I quickly learned that the room I had available to me was going to present some problems since it is quite small, and not very well suited to the type of measurements I would be doing. With some help, I managed to get my measurements and clean them up in a way that gives me a reasonable idea of what's going on in the crossover region. Doing this required gating of the impulse response of the measurements, effectively removing the effects of signals delayed in time (mostly reflections that don't represent the direct signal from the speaker) at the cost of greatly reducing the frequency resolution of the data, and rendering the low frequency data (everything below about 250 Hz) useless, and unrepresentative of what's actually going on.

I started off with the design mentioned in the last post about the crossover that didn't take into account the acoustic offset derived from my previous measurements:

Omitting a small network on the tweeter's high pass filter, I was left with a fairly simple six component network that I was able to quickly prototype and implement in the finished cabinet. Below is the actual measured crossover from the above design:

As you can see, the actual crossover point is good deal lower than the modeled version, resulting in a more significant dip in the frequency response around the crossover point. On axis, this design doesn't actually look that terrible, despite the shifted crossover frequency, but with such a low crossover, the directivity of the woofer does not match that of the waveguide, resulting in poor off axis performance.

With my less than scientific documentation, I'm not entirely sure which crossover design the following screen captures represent, but I'm fairly certain they are a design very similar to the one shown above, but with the low pass filter altered to raise its cutoff frequency. It is the same kind of design, with a second order high pass on the tweeter, and a second order lowpass on the woofer, and it had similar behavior to the one pictured above, so I'll be using its measurements to show the off axis performance of the crossover.

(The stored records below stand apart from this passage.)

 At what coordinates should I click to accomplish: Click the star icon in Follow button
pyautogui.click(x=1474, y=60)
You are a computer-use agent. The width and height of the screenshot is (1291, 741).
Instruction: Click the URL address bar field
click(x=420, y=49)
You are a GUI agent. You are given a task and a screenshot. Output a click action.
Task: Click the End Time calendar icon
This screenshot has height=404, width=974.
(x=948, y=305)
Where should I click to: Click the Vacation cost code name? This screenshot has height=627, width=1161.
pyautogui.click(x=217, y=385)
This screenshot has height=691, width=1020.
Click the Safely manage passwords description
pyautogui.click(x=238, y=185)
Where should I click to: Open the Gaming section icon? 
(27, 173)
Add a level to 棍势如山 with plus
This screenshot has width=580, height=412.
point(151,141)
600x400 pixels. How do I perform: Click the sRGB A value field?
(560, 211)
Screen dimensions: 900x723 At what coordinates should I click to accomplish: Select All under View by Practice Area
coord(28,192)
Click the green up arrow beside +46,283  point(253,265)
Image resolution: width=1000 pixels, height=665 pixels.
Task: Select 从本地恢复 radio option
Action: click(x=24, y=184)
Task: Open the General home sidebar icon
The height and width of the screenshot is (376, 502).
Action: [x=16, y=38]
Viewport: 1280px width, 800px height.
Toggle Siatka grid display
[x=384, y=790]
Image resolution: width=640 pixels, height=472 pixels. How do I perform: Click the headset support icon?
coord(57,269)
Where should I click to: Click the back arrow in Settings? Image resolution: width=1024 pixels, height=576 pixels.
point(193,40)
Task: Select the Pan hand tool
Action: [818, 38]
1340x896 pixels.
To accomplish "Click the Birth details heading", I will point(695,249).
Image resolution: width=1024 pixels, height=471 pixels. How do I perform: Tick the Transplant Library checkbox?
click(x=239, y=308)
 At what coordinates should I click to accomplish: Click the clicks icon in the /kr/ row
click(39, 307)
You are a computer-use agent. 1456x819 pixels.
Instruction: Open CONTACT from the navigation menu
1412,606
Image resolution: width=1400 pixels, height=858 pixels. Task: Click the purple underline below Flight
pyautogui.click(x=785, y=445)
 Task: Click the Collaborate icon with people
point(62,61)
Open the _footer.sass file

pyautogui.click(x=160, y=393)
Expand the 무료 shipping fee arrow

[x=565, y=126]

The traces in the above picture, show the speaker at about 10 degree increments. Notice the large dips that appear at about 750 Hz and 1200 Hz as the microphone position moves further off axis. The null at 750 Hz has been present in other designs, and is possibly a result of reflections in the (less than ideal) room where I'm measuring, but the problem at 1200 Hz seems to be due to poor directivity and phase matching in the crossover region, which is possibly a result of the acoustic offset that I ignored for this particular design.

Even worse is the off axis performance in the vertical direction. When the microphone was placed between the tweeter and woofer, a huge null appeared, and was only slightly less at the woofer level.

The main point that these measurements seemed to suggest was that the acoustic offset of the two drivers is actually an issue, and not just an anomaly of the measurement setup I used to test the raw drivers. From this realization, I designed a very different crossover that took the offset into account, and ended up with better results.

This design uses a very simple first order high pass on the tweeter, and a third order low pass on the woofer, and manages to keep the crossover region flat in spite of the troubles caused by the acoustic offset of the drivers.

Shown above is the new design measured from varying heights. The response does get a little rocky around the crossover region, but it looks nothing like the deep null from the other design. 

Next is the horizontal off axis response of this design. As you can see, the null at 750 Hz is back with a vengeance, but the next plot shows the off axis performance from a different area of the room, which all but removes the problem, leading me to believe it was just a result of the reflections in the room.

Overall I'm happy with the measured performance, and sound of this design, so it will likely be the final choice. However, I would still like to test in a large space (outside preferably) before ordering any parts. Also I need to implement a simple LCR circuit in the tweeter's high pass to knock down the small bump at about 4 kHz and see how that effects everything.

Until I can do those things, my next step is to build Bwaslo's proven crossover and test that so I have something to compare to. This, above anything else, will help show if the acoustic offset is truly a problem, since it was designed without my particular offset in mind and should be flat if the offset doesn't exist. Additionally if it sounds good and measures well, I'll have an option if I decide to give up on this particular design and go with something already completed.